Provided text
A complete end-to-end Data Analytics project on a real-world Quick-Commerce delivery dataset with 5,91,539 records — covering all 4 units of the Introduction to Data Analytics syllabus.
This project performs a full data analytics study on a quick-commerce (q-commerce) delivery dataset simulating operations across multiple companies and cities in India. It covers everything from descriptive statistics to machine learning models, time series forecasting, and prescriptive decision-making.
| Metric | Value |
|---|---|
| Total Records Analysed | 5,91,539 |
| Columns | 13 |
| New Features Engineered | 7 |
| Hypothesis Tests Applied | 5 |
| ML Models Built | 5+ |
| Best Classifier (XGBoost) Accuracy | ~79% |
| Best Classifier AUC-ROC | ~0.88 |
| K-Means Clusters Found | 4 |
| Best Forecast Model | Holt-Winters (MAE ~52) |
| Syllabus Units Covered | All 4 |
quick-commerce-analytics/
│
├── 📓 quick_commerce_analytics.ipynb ← Main analysis notebook
├── 📊 Requirements.txt ← Python dependencies
├── 📄 README.md ← This file
├── 📄 LICENSE ← MIT License
├── 📄 Contributing.md ← Contribution guidelines
├── 📄 .gitignore ← Git ignore rules
Dataset: Download from Kaggle and place as
quick_commerce_dataset.csvin the root folder.

Data entries
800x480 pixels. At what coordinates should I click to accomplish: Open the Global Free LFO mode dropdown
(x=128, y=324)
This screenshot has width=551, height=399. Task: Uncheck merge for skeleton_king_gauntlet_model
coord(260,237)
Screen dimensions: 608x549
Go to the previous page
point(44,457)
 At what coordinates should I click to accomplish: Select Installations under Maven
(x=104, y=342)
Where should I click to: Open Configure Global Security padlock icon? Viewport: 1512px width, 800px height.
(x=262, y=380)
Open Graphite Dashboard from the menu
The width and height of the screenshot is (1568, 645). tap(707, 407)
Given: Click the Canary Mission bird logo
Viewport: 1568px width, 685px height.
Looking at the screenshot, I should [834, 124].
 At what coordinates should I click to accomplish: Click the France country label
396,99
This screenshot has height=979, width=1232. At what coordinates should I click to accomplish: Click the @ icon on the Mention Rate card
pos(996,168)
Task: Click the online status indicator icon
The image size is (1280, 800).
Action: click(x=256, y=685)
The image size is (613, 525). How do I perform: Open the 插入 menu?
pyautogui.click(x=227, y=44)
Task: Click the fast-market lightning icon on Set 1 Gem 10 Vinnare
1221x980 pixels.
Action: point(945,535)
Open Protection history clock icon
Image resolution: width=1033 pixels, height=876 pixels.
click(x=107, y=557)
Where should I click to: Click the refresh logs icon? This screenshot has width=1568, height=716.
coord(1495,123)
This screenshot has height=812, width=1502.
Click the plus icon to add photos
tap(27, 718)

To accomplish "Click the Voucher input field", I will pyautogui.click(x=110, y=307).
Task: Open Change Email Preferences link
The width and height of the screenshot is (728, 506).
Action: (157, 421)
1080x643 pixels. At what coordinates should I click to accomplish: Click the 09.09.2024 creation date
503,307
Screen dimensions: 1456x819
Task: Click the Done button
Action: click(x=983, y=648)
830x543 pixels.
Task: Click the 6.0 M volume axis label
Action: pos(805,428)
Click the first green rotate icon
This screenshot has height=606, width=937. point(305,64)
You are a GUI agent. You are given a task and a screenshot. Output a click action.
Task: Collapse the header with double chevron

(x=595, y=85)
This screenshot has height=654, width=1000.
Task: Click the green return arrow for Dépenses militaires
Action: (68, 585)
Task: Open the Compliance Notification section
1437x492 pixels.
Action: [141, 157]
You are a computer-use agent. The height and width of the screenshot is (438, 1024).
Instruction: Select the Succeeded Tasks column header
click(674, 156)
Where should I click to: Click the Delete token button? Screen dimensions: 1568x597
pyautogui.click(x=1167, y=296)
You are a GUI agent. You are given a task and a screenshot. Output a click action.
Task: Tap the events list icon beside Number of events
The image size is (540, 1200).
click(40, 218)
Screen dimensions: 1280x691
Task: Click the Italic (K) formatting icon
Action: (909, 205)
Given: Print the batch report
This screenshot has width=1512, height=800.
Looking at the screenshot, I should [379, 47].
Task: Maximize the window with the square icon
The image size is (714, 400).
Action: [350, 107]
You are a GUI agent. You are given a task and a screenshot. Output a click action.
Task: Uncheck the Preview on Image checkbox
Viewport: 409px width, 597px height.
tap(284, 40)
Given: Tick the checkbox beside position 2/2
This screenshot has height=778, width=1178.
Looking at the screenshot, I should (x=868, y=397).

Problems and tasks
1. Which files does the README's repository tree show? List each by name.
2. Rewrite the stretch of the README from "A complete end-to-end" through "Data Analytics syllabus.", changing "end-to-end" to "comprehensive".
3. According to the README, which forecast model performed best, and what was its MAE?
The listing was taken from a separate source and has no connection to the README.

Outputs in order
1.
quick_commerce_analytics.ipynb
Requirements.txt
README.md
LICENSE
Contributing.md
.gitignore

2.
A complete comprehensive Data Analytics project on a real-world Quick-Commerce delivery dataset with 5,91,539 records — covering all 4 units of the Introduction to Data Analytics syllabus.

3. Holt-Winters, with an MAE of about 52.